3.声音嘶哑 大多数声门上喉癌病人有声音嘶哑。常引起病人注意而就医。声门上喉癌出现声音嘶哑,并不都意味着肿瘤已发展到声带。产生嘶哑的原因有:(1)肿瘤侵及室带,压迫喉室和声带下移; (2)肿瘤坠入声门;(3)声带静脉回流障碍,声带水肿;(4)肿瘤侵及声门区(侵及声带、甲杓肌)。

4.呼吸困难 为声门上癌的晚期症状,约占11.5%。产生呼吸困难的原因有:(1)肿瘤体积大,堵塞了喉入口;(2)肿瘤坠入声门裂;(3)肿瘤侵及声带或声带不能外展而使声门狭窄;(4)喉粘膜肿胀。

5.其它症状 晚期还有:(1)喉部膨满,表明肿瘤已发展到喉外侵及带状肌,或会厌前间隙已广泛受累;(2)吞咽困难,表明肿瘤已广泛侵及舌根或下咽部;(3)颈部包块,颈淋巴结转移已发展到相当程度,不痛、逐渐增大;(4)喀痰带血,肿瘤有溃疡,可有少量喀血,极少大口喀血。

(二)声门癌

几乎所有的的病人均以声嘶为首发症状,容易引起患者的注意和重视而及早就诊。声门癌分化较好,发展较慢,颈部淋巴结转移较晚,故早期诊断率较高。凡40岁以上中老年人,特别是长期吸烟者,如持续性声嘶超过4周,应警惕喉癌的可能。据Iwae等的统计,在472例声门型喉癌中,T1aN0占38.8%,T1bN0占26.9%, T2N0占14.8%;T1N0和T2N0共占80.5%。
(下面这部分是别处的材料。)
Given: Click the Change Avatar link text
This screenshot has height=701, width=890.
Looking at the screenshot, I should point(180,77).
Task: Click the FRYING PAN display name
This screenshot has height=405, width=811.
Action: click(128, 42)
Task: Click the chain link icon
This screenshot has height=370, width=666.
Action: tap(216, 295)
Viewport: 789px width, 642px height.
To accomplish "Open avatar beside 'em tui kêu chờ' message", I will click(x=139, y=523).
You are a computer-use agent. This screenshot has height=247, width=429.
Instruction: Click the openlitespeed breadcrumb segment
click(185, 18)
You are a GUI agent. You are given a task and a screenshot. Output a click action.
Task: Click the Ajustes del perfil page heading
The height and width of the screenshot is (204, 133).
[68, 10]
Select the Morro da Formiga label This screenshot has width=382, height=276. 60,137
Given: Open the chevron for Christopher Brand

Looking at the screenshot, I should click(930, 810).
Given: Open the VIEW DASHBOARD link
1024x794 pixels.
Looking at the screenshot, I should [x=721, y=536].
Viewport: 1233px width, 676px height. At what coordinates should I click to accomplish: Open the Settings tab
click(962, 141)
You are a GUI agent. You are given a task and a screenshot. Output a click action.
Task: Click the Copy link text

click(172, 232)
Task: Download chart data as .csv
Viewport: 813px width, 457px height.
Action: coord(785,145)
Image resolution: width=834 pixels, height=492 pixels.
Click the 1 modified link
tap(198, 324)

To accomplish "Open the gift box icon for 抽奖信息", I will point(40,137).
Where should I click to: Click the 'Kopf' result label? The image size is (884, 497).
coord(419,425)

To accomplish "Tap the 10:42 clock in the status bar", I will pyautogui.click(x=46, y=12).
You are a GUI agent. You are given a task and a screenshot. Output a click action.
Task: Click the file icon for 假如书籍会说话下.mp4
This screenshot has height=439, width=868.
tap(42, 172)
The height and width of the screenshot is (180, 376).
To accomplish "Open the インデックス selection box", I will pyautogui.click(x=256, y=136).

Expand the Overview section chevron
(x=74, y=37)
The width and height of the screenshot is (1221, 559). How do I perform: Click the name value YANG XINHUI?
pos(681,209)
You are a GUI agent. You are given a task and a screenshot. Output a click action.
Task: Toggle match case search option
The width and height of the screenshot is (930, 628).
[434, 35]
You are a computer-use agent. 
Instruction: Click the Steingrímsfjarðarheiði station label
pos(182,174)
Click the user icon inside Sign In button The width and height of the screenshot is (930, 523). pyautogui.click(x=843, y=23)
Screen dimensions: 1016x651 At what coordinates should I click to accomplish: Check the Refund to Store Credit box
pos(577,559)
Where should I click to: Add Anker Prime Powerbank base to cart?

随着肿瘤的进展,可以出现呼吸困难;喉部饱满或包块;颈部淋巴结转移常发生于病变侧,晚期也可以出现双侧;因此可以出现同侧颈部或双侧颈部淋巴结肿大。

(三)声门下癌

早期多无症状。由于肿瘤较为隐蔽,不易早期发现。随着病变的进展,向上可以累及声带而出现声嘶;肿瘤向下扩展,随着肿瘤体积的增加,可以出现呼吸困难。肿瘤向前穿破环甲膜则可出现颈前包块,也侵入颈前软组织、甲状腺等。Iwae统计了37例声门下癌,T1N0仅2例,占5.4%;T2N010例,占27%。

(四)贯声门癌

贯声门癌是一种特殊表现形式的喉癌,它原发于一侧喉室,肿瘤位置深在而隐蔽,早期不易发现;其病程长,肿瘤发展慢,从首发声嘶到明确诊断大多需半年以上。癌可经声门旁间隙向外侵及甲状软骨翼板和外下方的环甲膜,向前经前联合腱侵润甲状软骨,向后累及梨状窝。

五、喉癌应如何诊断?

早期诊断、及时治疗是提高喉癌治愈率的关键。诊断依靠症状、检查和活检等。凡年愈40岁,有声嘶或其它喉部不适超过3周以上者都必须仔细检查喉部,有时甚至需作多次复查。以免漏诊。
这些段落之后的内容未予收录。